L'Europe semble affaiblie par le Brexit, la tentation américaine des Polonais, le tournant populiste de l'Italie et s'appuie essentiellement sur le couple franco-allemand. Cette alchimie de contraires vient-elle nécessairement briser toute ambition d'une Europe forte face à ses partenaires ? Ou est-il possible d'imposer une Europe puissante avec les éléments en place ?

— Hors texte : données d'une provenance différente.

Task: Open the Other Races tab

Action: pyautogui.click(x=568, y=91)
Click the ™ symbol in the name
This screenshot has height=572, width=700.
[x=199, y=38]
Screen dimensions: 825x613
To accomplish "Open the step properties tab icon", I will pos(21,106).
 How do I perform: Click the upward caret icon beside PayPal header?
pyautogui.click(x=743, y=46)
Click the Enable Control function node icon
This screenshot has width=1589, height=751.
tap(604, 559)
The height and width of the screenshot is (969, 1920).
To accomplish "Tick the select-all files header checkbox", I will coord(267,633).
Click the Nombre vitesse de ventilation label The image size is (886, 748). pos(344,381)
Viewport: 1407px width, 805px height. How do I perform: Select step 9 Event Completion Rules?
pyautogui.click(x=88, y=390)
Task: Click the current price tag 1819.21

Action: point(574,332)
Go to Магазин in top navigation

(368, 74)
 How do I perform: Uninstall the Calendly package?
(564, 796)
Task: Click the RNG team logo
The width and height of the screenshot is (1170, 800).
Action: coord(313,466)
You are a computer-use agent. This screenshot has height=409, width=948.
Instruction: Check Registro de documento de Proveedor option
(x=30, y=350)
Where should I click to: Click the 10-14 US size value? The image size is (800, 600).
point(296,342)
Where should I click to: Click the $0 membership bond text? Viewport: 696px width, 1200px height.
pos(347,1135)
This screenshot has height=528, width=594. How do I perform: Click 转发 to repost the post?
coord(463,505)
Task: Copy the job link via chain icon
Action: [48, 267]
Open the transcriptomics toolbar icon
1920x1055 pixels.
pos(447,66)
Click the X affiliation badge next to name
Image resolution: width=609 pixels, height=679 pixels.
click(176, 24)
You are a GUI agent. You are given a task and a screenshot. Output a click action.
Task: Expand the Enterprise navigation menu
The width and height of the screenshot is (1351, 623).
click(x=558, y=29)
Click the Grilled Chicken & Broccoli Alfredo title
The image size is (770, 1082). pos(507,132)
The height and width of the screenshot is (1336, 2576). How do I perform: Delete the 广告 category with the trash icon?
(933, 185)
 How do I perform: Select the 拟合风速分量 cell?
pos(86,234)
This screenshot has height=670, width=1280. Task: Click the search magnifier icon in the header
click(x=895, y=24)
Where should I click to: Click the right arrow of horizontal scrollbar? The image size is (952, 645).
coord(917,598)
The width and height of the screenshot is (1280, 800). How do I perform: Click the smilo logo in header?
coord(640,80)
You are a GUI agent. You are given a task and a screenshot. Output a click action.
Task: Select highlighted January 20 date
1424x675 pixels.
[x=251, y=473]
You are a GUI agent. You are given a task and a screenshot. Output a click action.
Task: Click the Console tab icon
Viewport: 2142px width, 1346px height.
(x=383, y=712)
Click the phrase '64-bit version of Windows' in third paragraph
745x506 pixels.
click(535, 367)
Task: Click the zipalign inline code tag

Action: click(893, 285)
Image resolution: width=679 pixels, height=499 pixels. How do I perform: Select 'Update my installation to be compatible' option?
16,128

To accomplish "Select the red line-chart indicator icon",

Les dirigeants français font de questions économiques un débat de principes. Alors que la défense des intérêts économiques d’un pays devrait relever du domaine de la raison. Et cela occulte complètement le fait que France, Grande-Bretagne et Etats-Unis partagent une histoire de la liberté politique qui est un bien éminemment précieux dans le monde actuel.  On peut bien dire qu’il y a des libéraux et des conservateurs - et des sociaux-démocrates en Europe et en Amérique du Nord. Mais ce qui les réunit, c’est leur adhésion à la liberté de l’individu, des associations et des nations. Nous avons là une communauté originelle de valeurs, que l’Allemagne n’a rejoint qu’en 1945, après la chute du nazisme; et la Russie en 1990, après la chute du communisme. Et que la Chine ne partage toujours pas. Il y a de quoi se révolter lorsque l’on voit certains de nos médias se féliciter de voir que l’Allemagne se met d’accord avec la Chine pour préserver le libre-échangisme. La Chine néo-maoïste et persécutrice des religions de Xi Jiping! Ce qui constitue l’Europe, d’abord, ce n’est pas la puissance: ce sont des valeurs. L’Europe et “sa fille l’Amérique”, comme disait de Gaulle. Mais nos dirigeants ont oublié les valeurs qui nous unissent profondément avec les Etats-Unis car ils sont embarqués dans une sorte de guerre sociale des privilégiés, dont l’euro et le libre-échange garantissent le pouvoir, aux dépens des classes myennes et populaires. C’est ce que David Goodhart appelle l’affrontement entre les “anywheres” et les “somewheres”, entre les “nomades” et les “sédentaires”. Alors que la Grande-Bretagne tâtonne pour établir un compromis entre les nomades et les sédentaires; alors que Trump, à coup de provocations tonitruantes et de ruse poilitique oblige le parti républicain américain à redécouvrir les classes moyennes et populaires, nos dirigeants s’accrochent à un modèle profondément inégalitaire et socialement déstructurant. L’Europe n’a pas à se préoccuper de puissance mais de justice. La puissance viendra naturellement de la reconstruction d’une Europe fondée sur des nations prospères et dotées d’une nouvelle cohésion sociale. Le retour à une régulation des relations commerciales  y contribuera.